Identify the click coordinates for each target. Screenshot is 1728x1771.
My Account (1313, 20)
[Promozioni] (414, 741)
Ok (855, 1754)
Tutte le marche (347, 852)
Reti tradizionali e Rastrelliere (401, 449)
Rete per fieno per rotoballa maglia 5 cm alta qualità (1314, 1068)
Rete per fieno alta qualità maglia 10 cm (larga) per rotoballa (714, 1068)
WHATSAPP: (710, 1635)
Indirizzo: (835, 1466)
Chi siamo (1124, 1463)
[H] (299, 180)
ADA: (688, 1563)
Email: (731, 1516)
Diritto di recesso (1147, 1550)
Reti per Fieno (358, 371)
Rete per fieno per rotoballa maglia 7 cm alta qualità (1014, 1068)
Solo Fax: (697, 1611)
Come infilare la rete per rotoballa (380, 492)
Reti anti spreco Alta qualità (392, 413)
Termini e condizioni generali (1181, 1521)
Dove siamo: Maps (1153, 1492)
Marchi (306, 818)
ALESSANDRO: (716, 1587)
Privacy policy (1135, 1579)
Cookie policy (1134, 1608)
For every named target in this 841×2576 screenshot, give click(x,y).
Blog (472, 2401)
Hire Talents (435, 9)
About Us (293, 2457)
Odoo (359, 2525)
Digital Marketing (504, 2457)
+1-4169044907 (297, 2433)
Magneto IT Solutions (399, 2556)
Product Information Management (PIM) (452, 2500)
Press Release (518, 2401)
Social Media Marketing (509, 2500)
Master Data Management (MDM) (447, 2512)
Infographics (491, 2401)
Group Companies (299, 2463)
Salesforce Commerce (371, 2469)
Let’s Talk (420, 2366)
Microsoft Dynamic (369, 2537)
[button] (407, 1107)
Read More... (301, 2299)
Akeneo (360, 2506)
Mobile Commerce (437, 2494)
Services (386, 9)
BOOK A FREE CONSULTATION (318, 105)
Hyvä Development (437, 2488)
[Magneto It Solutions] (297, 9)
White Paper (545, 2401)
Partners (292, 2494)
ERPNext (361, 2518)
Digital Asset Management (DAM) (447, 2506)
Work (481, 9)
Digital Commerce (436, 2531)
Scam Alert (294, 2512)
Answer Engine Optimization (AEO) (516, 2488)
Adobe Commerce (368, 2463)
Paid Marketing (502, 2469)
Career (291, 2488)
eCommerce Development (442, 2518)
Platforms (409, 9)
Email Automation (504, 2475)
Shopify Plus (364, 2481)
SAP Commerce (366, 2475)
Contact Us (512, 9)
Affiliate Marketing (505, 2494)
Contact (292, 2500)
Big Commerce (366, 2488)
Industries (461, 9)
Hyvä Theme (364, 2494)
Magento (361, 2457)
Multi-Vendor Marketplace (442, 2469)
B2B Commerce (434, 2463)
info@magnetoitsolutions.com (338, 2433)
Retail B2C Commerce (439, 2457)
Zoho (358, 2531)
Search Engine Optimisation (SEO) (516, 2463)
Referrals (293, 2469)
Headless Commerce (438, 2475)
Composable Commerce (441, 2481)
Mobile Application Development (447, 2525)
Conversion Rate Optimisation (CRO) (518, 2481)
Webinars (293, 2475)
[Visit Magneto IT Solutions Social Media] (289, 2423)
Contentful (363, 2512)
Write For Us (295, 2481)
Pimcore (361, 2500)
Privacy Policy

Goal of the exercise |
After the last line of the data, restate all the entries verbatim.

Solution to this exercise |
Identify the click coordinates for each target. Screenshot is 1728x1771.
My Account (1313, 20)
[Promozioni] (414, 741)
Ok (855, 1754)
Tutte le marche (347, 852)
Reti tradizionali e Rastrelliere (401, 449)
Rete per fieno per rotoballa maglia 5 cm alta qualità (1314, 1068)
Rete per fieno alta qualità maglia 10 cm (larga) per rotoballa (714, 1068)
WHATSAPP: (710, 1635)
Indirizzo: (835, 1466)
Chi siamo (1124, 1463)
[H] (299, 180)
ADA: (688, 1563)
Email: (731, 1516)
Diritto di recesso (1147, 1550)
Reti per Fieno (358, 371)
Rete per fieno per rotoballa maglia 7 cm alta qualità (1014, 1068)
Solo Fax: (697, 1611)
Come infilare la rete per rotoballa (380, 492)
Reti anti spreco Alta qualità (392, 413)
Termini e condizioni generali (1181, 1521)
Dove siamo: Maps (1153, 1492)
Marchi (306, 818)
ALESSANDRO: (716, 1587)
Privacy policy (1135, 1579)
Cookie policy (1134, 1608)
For every named target in this 841×2576 screenshot, give click(x,y).
Blog (472, 2401)
Hire Talents (435, 9)
About Us (293, 2457)
Odoo (359, 2525)
Digital Marketing (504, 2457)
+1-4169044907 (297, 2433)
Magneto IT Solutions (399, 2556)
Product Information Management (PIM) (452, 2500)
Press Release (518, 2401)
Social Media Marketing (509, 2500)
Master Data Management (MDM) (447, 2512)
Infographics (491, 2401)
Group Companies (299, 2463)
Salesforce Commerce (371, 2469)
Let’s Talk (420, 2366)
Microsoft Dynamic (369, 2537)
[button] (407, 1107)
Read More... (301, 2299)
Akeneo (360, 2506)
Mobile Commerce (437, 2494)
Services (386, 9)
BOOK A FREE CONSULTATION (318, 105)
Hyvä Development (437, 2488)
[Magneto It Solutions] (297, 9)
White Paper (545, 2401)
Partners (292, 2494)
ERPNext (361, 2518)
Digital Asset Management (DAM) (447, 2506)
Work (481, 9)
Digital Commerce (436, 2531)
Scam Alert (294, 2512)
Answer Engine Optimization (AEO) (516, 2488)
Adobe Commerce (368, 2463)
Paid Marketing (502, 2469)
Career (291, 2488)
eCommerce Development (442, 2518)
Platforms (409, 9)
Email Automation (504, 2475)
Shopify Plus (364, 2481)
SAP Commerce (366, 2475)
Contact Us (512, 9)
Affiliate Marketing (505, 2494)
Contact (292, 2500)
Big Commerce (366, 2488)
Industries (461, 9)
Hyvä Theme (364, 2494)
Magento (361, 2457)
Multi-Vendor Marketplace (442, 2469)
B2B Commerce (434, 2463)
info@magnetoitsolutions.com (338, 2433)
Retail B2C Commerce (439, 2457)
Zoho (358, 2531)
Search Engine Optimisation (SEO) (516, 2463)
Referrals (293, 2469)
Headless Commerce (438, 2475)
Composable Commerce (441, 2481)
Mobile Application Development (447, 2525)
Conversion Rate Optimisation (CRO) (518, 2481)
Webinars (293, 2475)
[Visit Magneto IT Solutions Social Media] (289, 2423)
Contentful (363, 2512)
Write For Us (295, 2481)
Pimcore (361, 2500)
Privacy Policy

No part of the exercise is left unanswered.